1.ª) Sem prejuízo do respeito devido e institucional, parece-nos que, quer a matéria de facto, quer a matéria de direito foram deficientemente julgadas, quer porque a maioria dos elementos de prova carreados para os autos obrigariam a resposta diversa a alguns dos factos constantes nos dados como provados e, outrossim, nos dados como não provados, quer porque entendemos que foram ignoradas as disposições legais que deveriam presidir à solução jurídica correcta e adequada.

2.ª) A resposta à matéria de facto, ora em crise, não valorou devidamente os depoimentos das testemunhas arroladas pela apelante, sem que se consiga perceber os motivos, pois tais depoimentos foram isentos e credíveis. E menos se compreende uma vez que as testemunhas da autora não podem ser consideradas menos credíveis do que as indicadas pela ré, ora recorrida, até pelas profissões que desempenham, sendo ainda certo, que revelaram conhecimento directo dos factos em crise nos autos.

3.ª) Na matéria de facto dado como provada, nos pontos 15.º, 16.º e 19.º, o Tribunal “a quo” deu como assente por verdadeiro um facto essencial para decisão do litígio–autorização das obras pelo primitivo senhorio, pai dos vendedores.

4.ª) Entendeu o Tribunal “a quo” que o mesmo resulta provado dos depoimentos prestados pela corte de testemunhas apresentadas pela ré, ora apelada.

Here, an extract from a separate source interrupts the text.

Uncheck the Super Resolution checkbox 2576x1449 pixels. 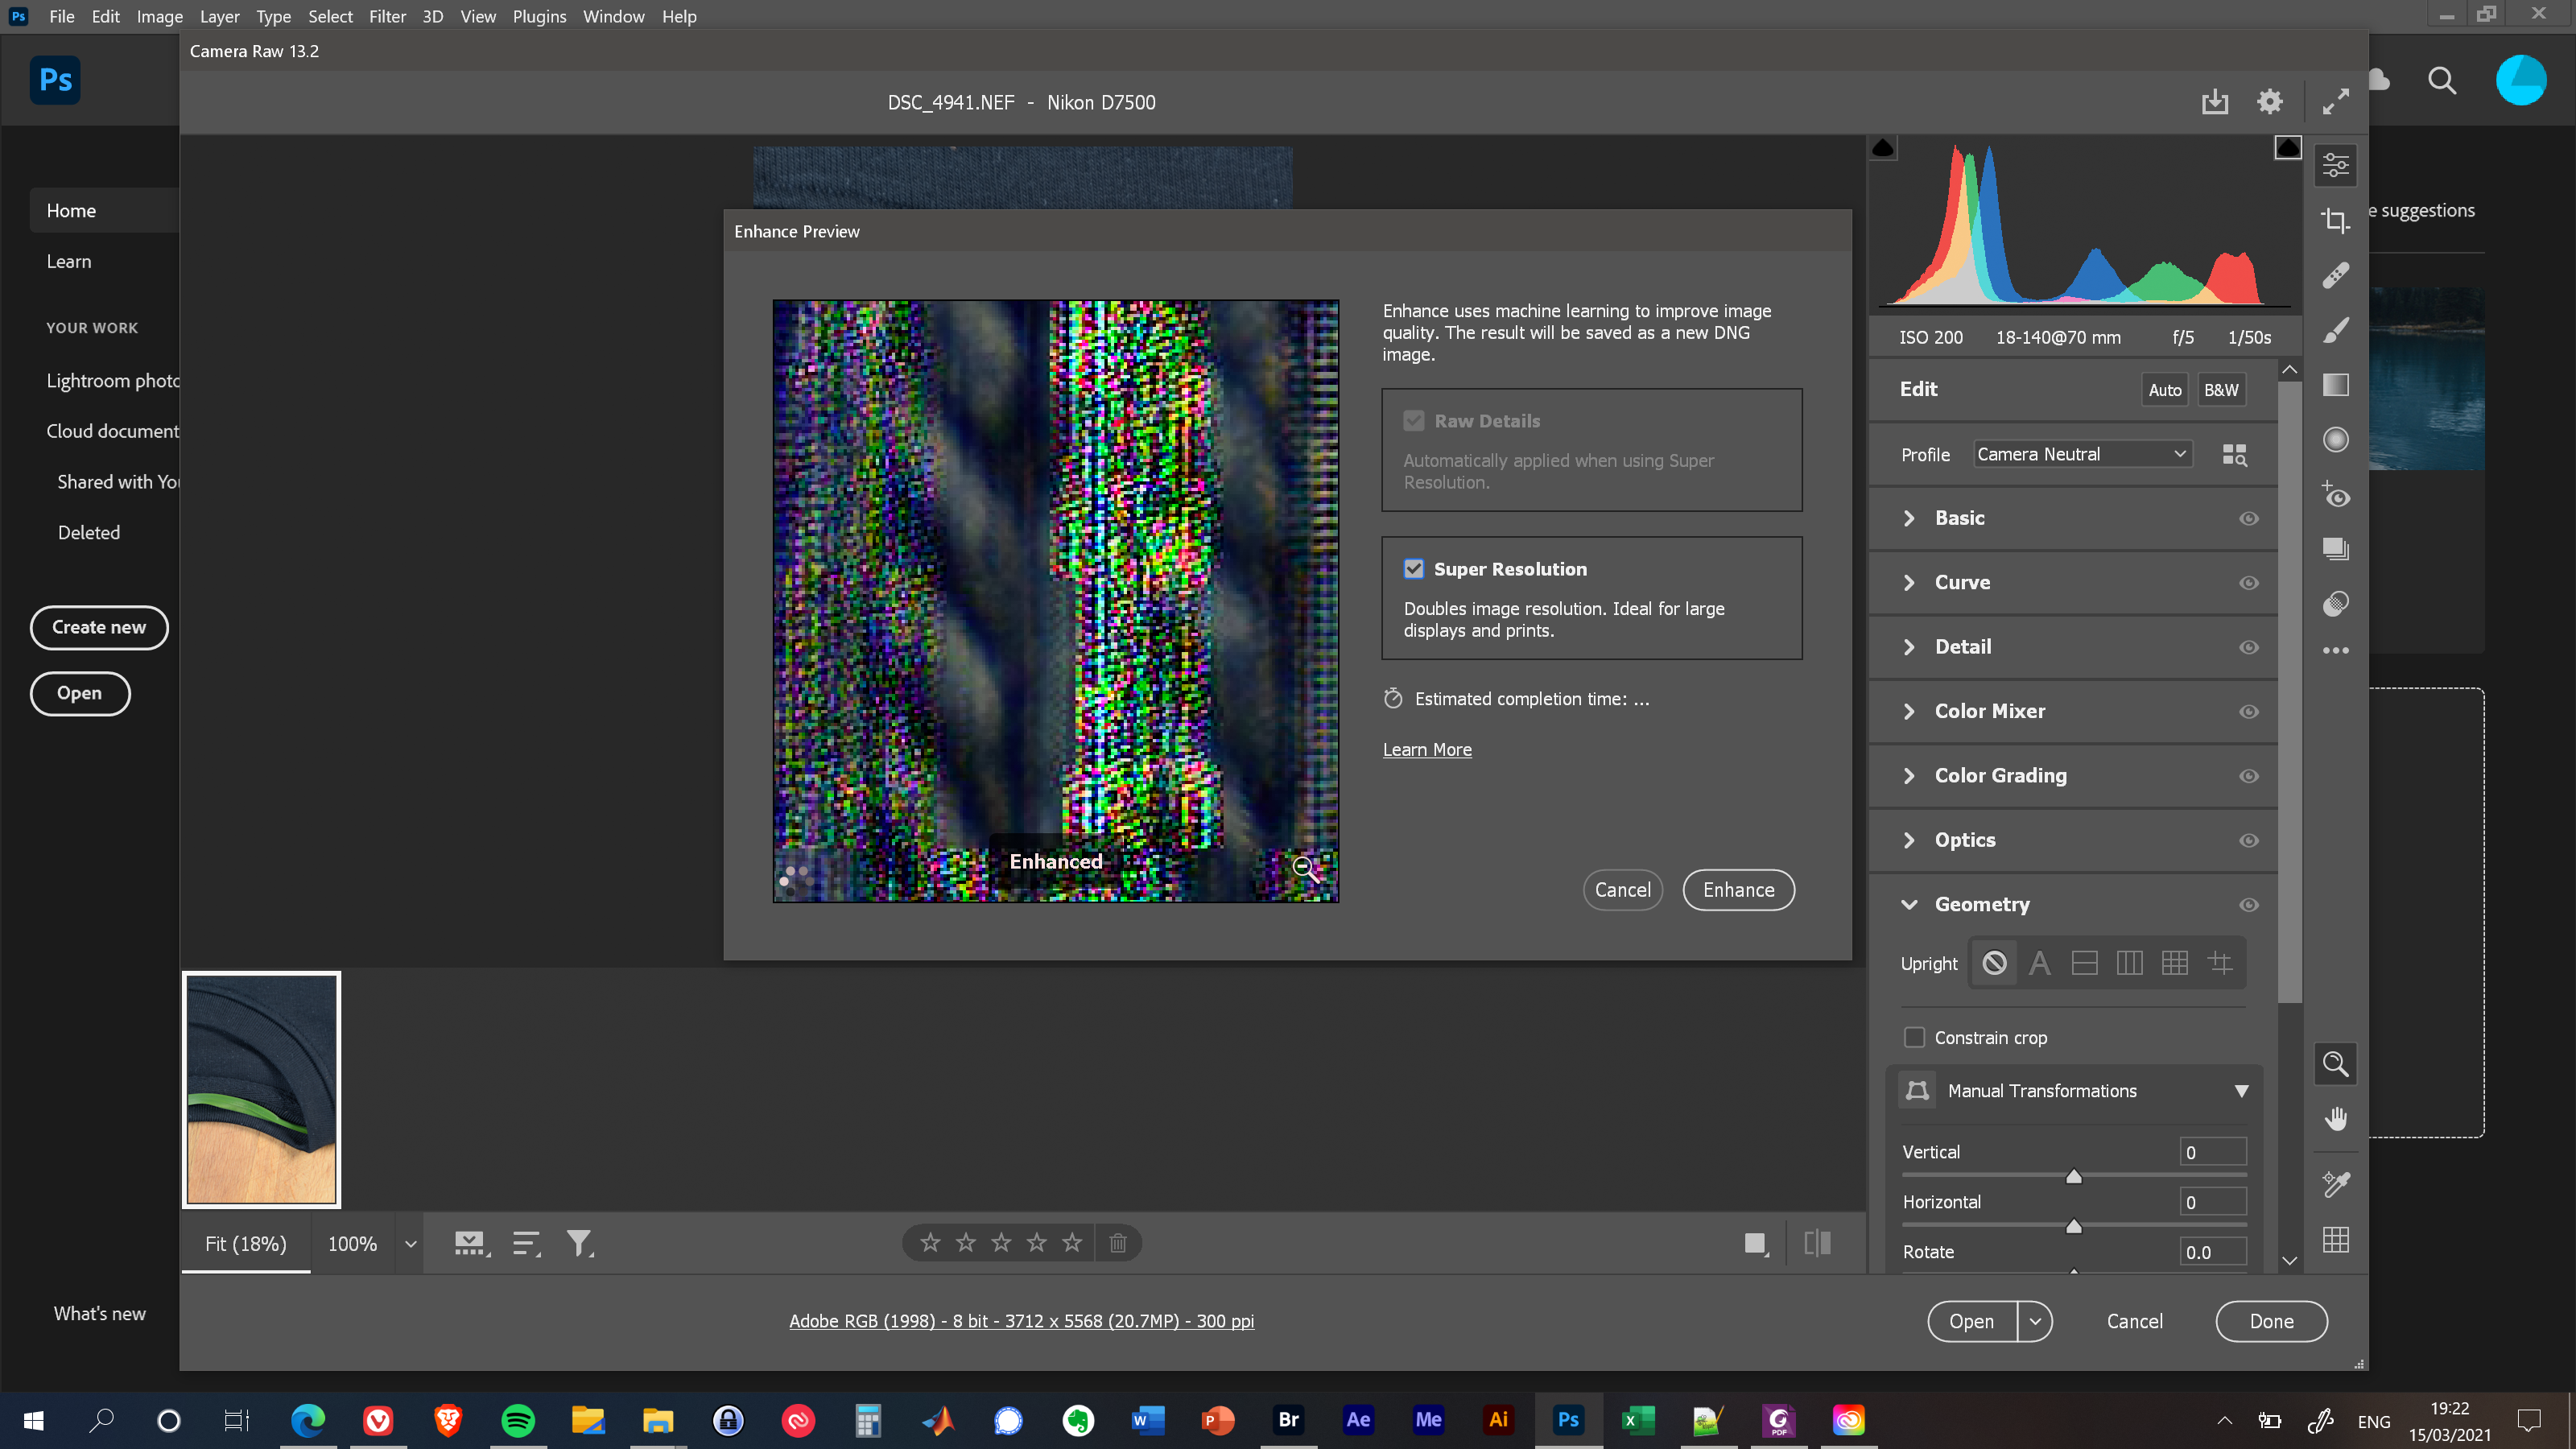(x=1413, y=569)
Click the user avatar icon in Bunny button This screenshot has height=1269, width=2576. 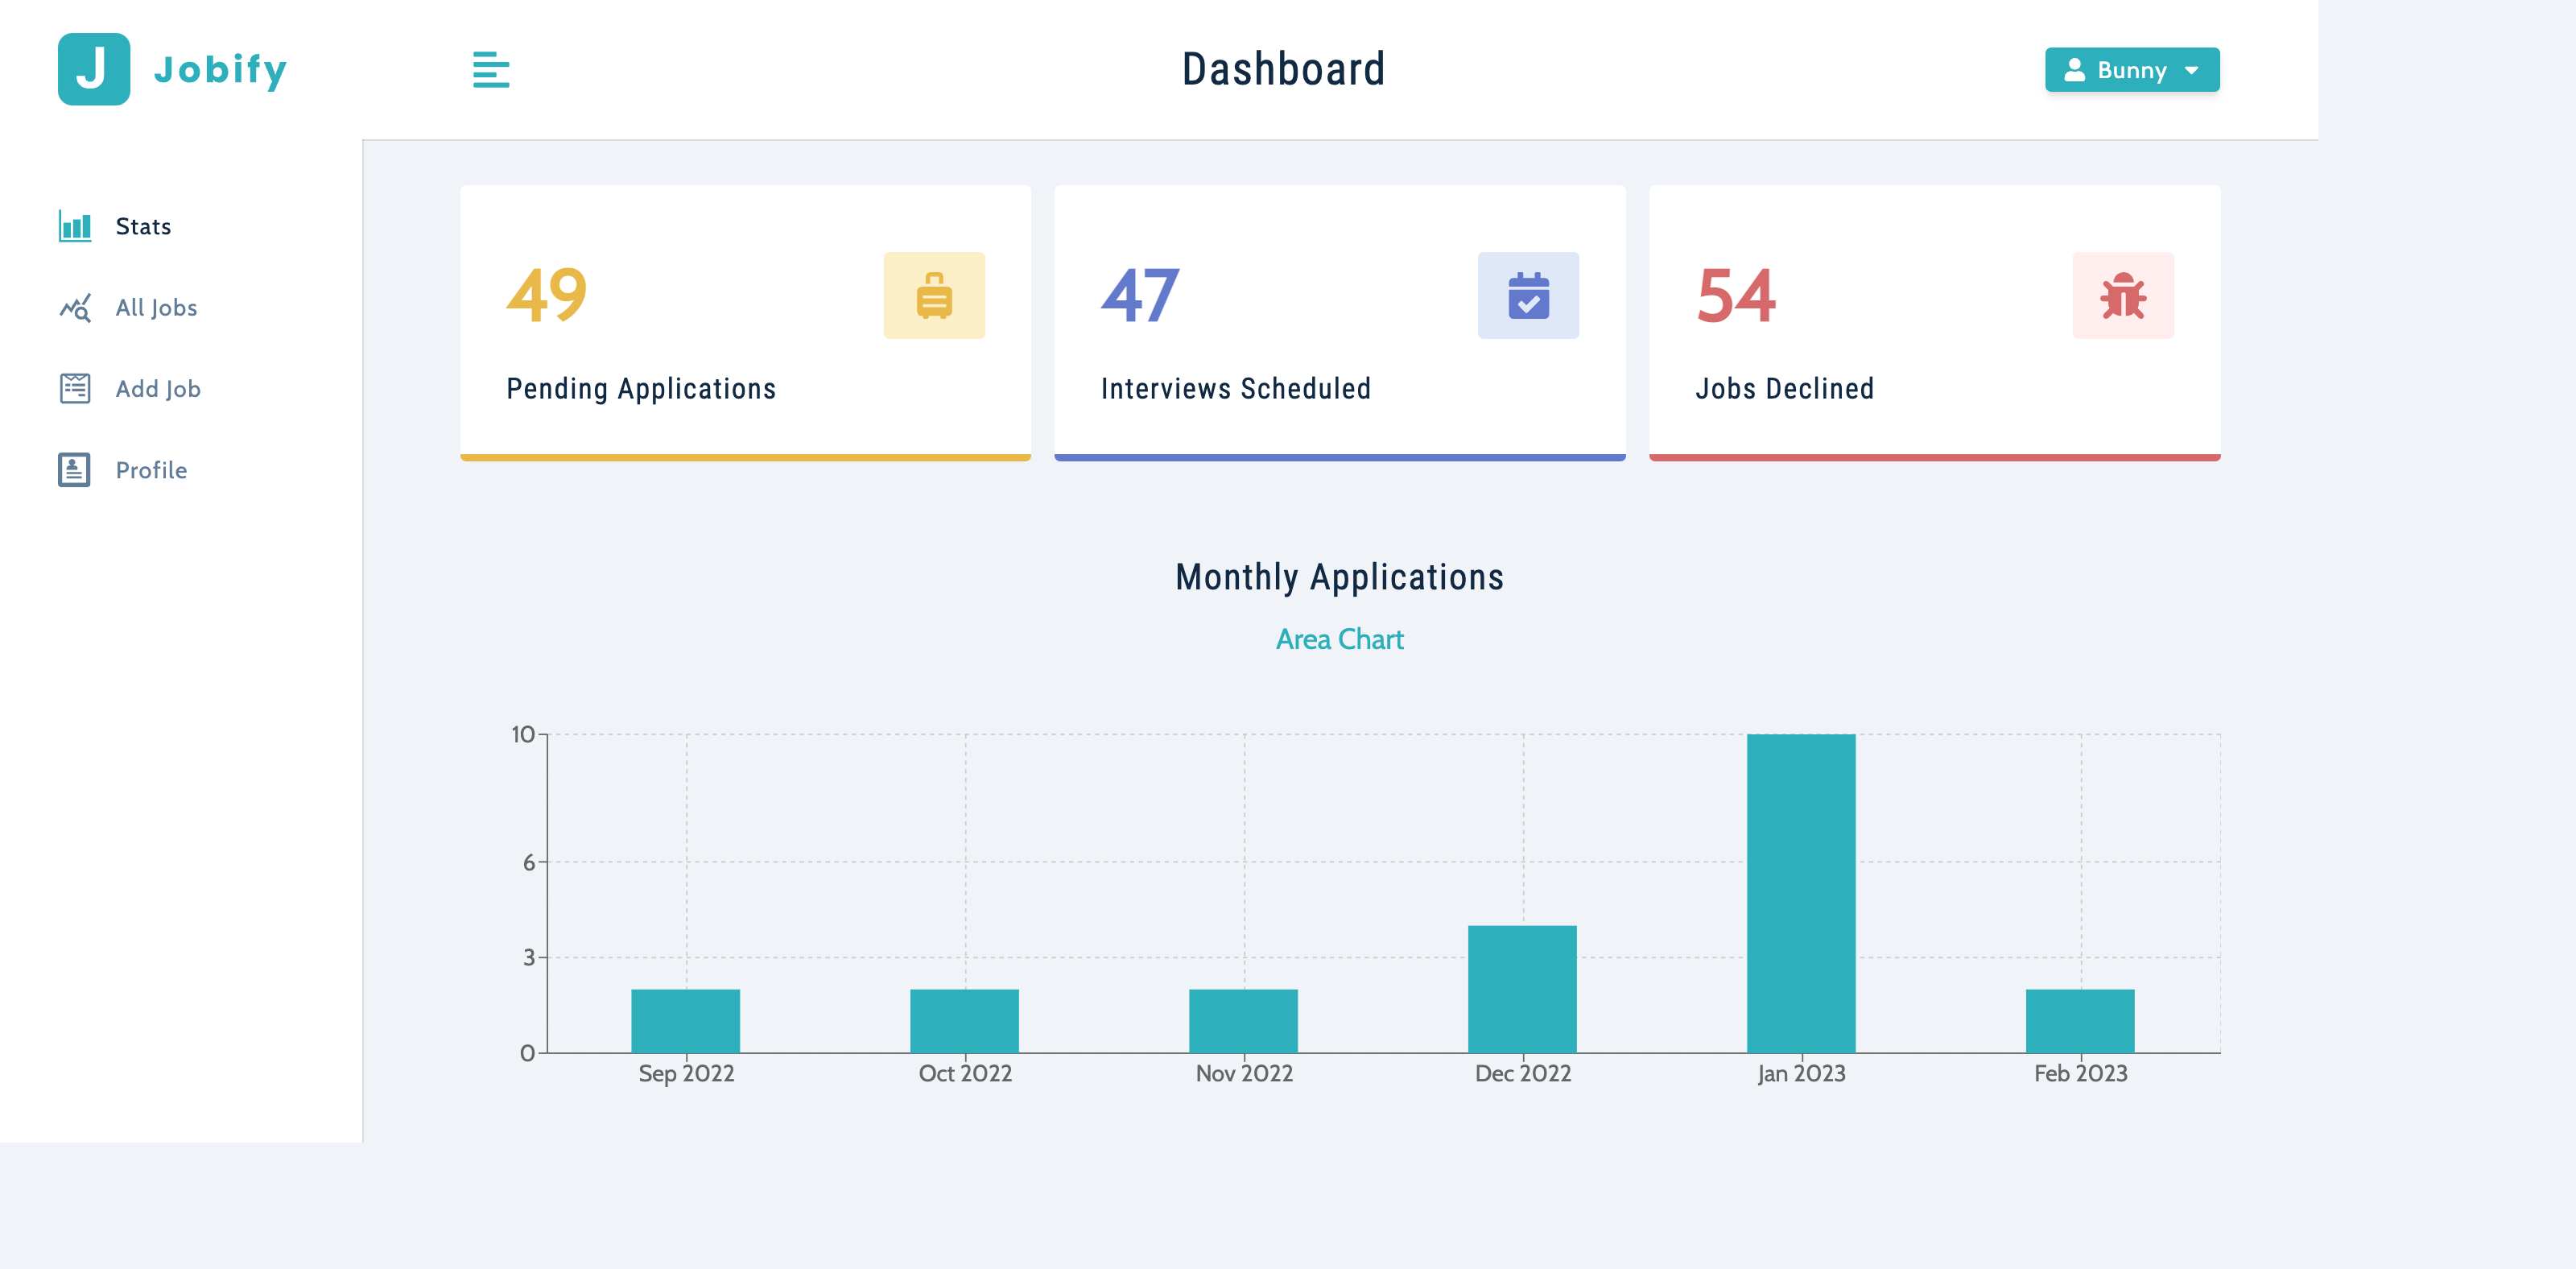[2074, 70]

5.ª) Com o devido respeito não há um só depoimento credível nesse sentido, havendo apenas depoimentos no sentido de conhecerem as obras realizadas, há diversos anos, mas sobre a autorização não.

6.ª) O Tribunal “a quo” valorizou com especial ênfase o depoimento da primeira testemunha da ré, a Exma. Senhora BB, mas compulsada a sentença não se divisa qualquer referência à autorização dada pelo anterior senhorio. De resto é surpreendente a credibilidade emprestada a este depoimento, quando o próprio Meritíssimo Juiz, entre o 1m e 50s a 3m e 12s (ficheiro18995-22.1T8PRT_2023-11-20_15-03-46), questiona o depoimento da testemunha afirmando que é mau sinal começar a falar da porta sem ninguém a ter questionado sobre tal assunto.

7.ª) De igual modo, o Meritíssimo Juiz, entre os 24 m e 29s a 24m e 59s (ficheiro18995-22.1T8PRT_2023-11-20_15-03-46), volta a questionar o depoimento da testemunha BB, desta feita pelo facto de esta estar preocupada com questões cuja análise não lhe competia, como contratos e a porta.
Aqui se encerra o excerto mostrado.